Overview

In the current exhibition at the Seattle Art Museum, Art from Africa: Long Steps Never Broke a Back, a dozen African and American artists/scholars have guided the museum staff in presenting African works with the creative elements that contextualize them, such as music, movements, staging, special effects and conversation. The Long Steps project incorporates a series of 17 installations, presentations and performances, and will be on view in the museum's Gates Gallery Feb. 7 – May 19, 2002.

The “Long Steps” of the exhibition's title refers to a Yoruba proverb, but can also refer to the distance visitors to American museums must travel to connect an African artwork with its origins. In this exhibition, however, works from the museum's collection, as well as several loaned pieces, are presented along with audio and video recordings of personal memories and opinions; primary oral narratives; and conversations on such topics as the nature of collecting, the creation of heroes in the past and present, the separation of private from public art, and the meaning of authenticity, featuring the words, wisdom and artistry of Daniel “Koo Nimo” Amponsah, Fu-Kiau Bunseki, Kakuta Hamisi, Babatunde Lawal, Won Ldy Paye, Gilbert Mbeng, Magdalene Odundo, Robert Farris Thompson, Yinka Shonibare, Hannah Foday, and Lamidi Ayankunle.

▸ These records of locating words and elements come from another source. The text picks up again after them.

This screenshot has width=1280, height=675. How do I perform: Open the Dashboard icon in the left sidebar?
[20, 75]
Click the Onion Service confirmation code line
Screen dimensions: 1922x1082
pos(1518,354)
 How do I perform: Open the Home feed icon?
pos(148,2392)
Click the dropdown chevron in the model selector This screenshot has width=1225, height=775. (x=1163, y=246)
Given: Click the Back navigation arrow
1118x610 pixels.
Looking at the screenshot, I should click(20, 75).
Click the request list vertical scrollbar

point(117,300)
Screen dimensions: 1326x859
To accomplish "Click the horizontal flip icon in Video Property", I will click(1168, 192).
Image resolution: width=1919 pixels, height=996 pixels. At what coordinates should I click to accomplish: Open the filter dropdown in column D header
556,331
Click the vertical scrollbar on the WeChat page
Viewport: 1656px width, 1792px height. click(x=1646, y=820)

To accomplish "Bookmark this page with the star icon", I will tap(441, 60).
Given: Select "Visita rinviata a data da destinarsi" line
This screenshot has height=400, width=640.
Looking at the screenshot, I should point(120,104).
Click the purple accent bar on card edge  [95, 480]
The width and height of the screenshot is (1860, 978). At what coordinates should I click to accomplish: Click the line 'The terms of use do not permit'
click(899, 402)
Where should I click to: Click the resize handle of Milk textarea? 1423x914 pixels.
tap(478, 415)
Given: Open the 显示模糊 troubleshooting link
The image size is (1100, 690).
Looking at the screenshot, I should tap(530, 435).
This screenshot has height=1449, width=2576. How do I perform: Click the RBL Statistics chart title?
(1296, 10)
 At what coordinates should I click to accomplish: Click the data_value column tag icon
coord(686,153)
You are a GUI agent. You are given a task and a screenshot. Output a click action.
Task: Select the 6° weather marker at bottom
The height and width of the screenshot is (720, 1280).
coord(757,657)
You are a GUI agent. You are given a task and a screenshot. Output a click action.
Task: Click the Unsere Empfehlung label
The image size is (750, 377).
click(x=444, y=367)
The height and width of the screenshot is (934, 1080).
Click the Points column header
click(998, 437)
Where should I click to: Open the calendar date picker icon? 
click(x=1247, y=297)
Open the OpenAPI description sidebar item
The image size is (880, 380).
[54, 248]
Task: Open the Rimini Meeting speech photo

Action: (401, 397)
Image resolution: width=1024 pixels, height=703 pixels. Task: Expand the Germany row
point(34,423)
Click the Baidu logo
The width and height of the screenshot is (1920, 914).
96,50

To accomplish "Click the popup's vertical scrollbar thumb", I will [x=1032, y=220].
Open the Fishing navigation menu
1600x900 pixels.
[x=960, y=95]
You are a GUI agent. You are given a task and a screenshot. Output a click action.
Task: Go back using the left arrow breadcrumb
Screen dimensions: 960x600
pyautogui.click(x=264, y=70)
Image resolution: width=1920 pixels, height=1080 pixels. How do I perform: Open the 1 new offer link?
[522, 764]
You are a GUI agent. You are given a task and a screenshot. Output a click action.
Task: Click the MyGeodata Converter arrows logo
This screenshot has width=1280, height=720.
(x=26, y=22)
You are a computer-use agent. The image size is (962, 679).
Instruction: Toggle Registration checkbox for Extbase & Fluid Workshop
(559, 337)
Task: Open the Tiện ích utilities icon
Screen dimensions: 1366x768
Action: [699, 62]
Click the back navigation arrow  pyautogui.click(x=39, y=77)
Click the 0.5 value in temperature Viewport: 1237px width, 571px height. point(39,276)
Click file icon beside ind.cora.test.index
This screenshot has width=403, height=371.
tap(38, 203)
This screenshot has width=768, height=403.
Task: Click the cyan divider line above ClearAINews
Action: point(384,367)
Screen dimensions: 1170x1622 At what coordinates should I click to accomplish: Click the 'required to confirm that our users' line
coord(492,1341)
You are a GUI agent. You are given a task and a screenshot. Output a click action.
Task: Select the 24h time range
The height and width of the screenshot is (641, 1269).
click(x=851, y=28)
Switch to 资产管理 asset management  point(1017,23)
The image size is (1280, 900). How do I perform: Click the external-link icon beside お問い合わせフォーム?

Art from Africa: Long Steps Never Broke a Back includes installations, performances, film showings, lectures and artist-in-residencies representing diverse cultural classifications such as royal art from the Kom and Asante kingdoms; masquerades from the Yoruba, Dan and Mende; powerfully encrusted Mande hunters' shirts; sculptures created for healing from the Kongo; contemporary ceramics; Maasai beadwork collected by a community; and photographs from Mali. A publication of the same title with chapters devoted to case histories of collecting objects and meanings is available through the museum’s shop.